We are just getting started in search. To think that search has reached its pinnacle today is like saying aircraft were perfected before World War I. And if just one company were to carry on in aircraft innovation at that point, I doubt we’d have jetliners whisking us around the world today.

Innovation does not occur at a rapid pace without competition. If Google or any company were to control search exclusively, we could expect to see little happen in search technology or business models over even the medium and long term.

As it stands right now in my opinion we have seen no real improvement is the search field let alone from Google. Oh sure we got some cutesy little arrow icons that will let us scroll through ads now and we got some ability to beautify up the ad displays; or as they are testing now some results showing links to discussions about the item.

Cliff pointed out in his post that even for the simplest terms Google returns a supposedly insane number of results

You can measure the quality of Google’s search results by searching for something and reviewing the usefulness of the first two pages of results. For example, the first result for the query “search engine” on Google is a link to “Alta Vista.” Google also indicated that there are 118,000,000 links in the result set.
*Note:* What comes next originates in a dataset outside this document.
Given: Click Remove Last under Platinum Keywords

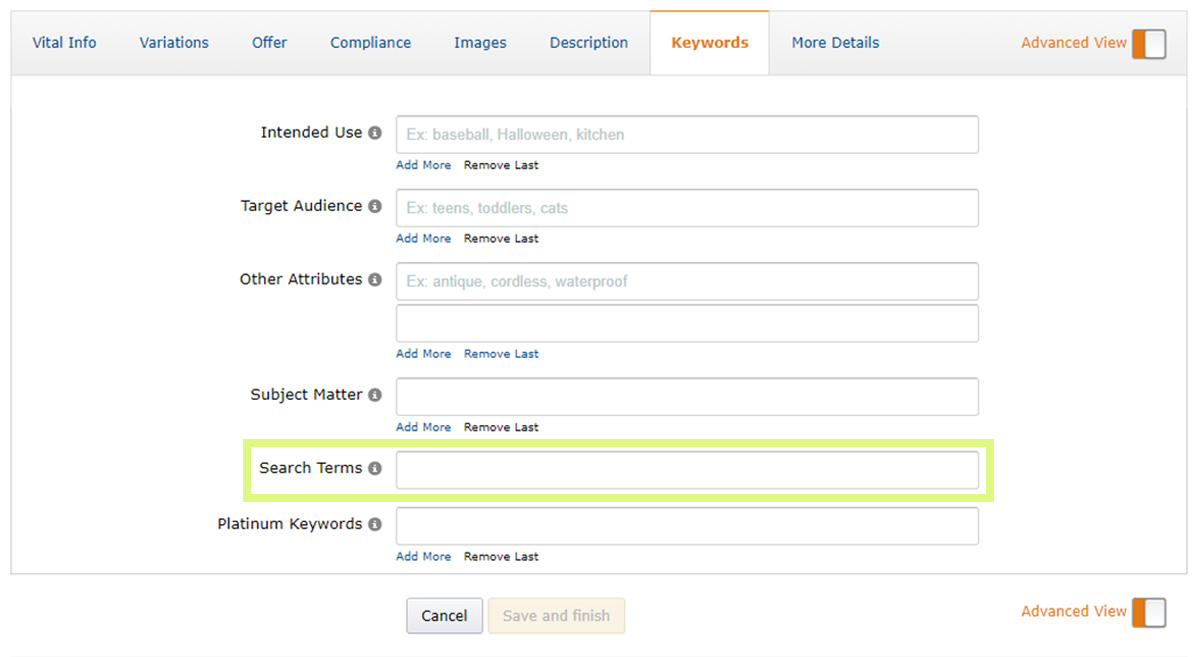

I couldn’t find any simple way to find the last result, the link that Google ranked as the lowest in importance. But since users rarely look beyond the second page of search results, all the rest is a puppet show. The business of Search is the quality of the first two pages of search results.

How is this kind of thing even close to being consider an improvement to search when in reality 99% of it is just useless noise. The same kind of noise that carries over into Google AdSense that unless you are a specifically targeted type of site does you next to no good. Yes I use AdSense here as you can tell by looking at the sidebar and unlike people who seem to think that because I do I shouldn’t be criticizing them I think that is exactly why I; and every other user, should be. Because they aren’t doing a good enough job and they don’t seem to care.

If you take a look at the example graphic with this post or even the live version in the sidebars 99% of the time those ads only reference things to do with blogs not with any of the possible subject matter within any of the posts on the page; and this is with implementing Google’s own suggestions for fine tuning the service.

As Alexander van Elsas pointed out in a post today75% off all advertisement spent goes to Google!” That is a lot of frikken money so it is no wonder that they can be lackadaisical in any move to improve or even evolve their services. After all why should they when they can be making that kind of money without actually having to improve.

Michael put it best at the close of his post

Microsoft can’t ignore the online advertising market, it’s just too big and important. And we need to be behind them in this effort, because if Microsoft and Yahoo lose interest, we’ll be stuck with a monopoly, and the Internet will suffer. Competition drive innovation. Competition drives prices down. To wish this away is irresponsible.

Not only is irresponsible it also leaves us the users and content producers with less than useful products while a single company continues to pile up the billions.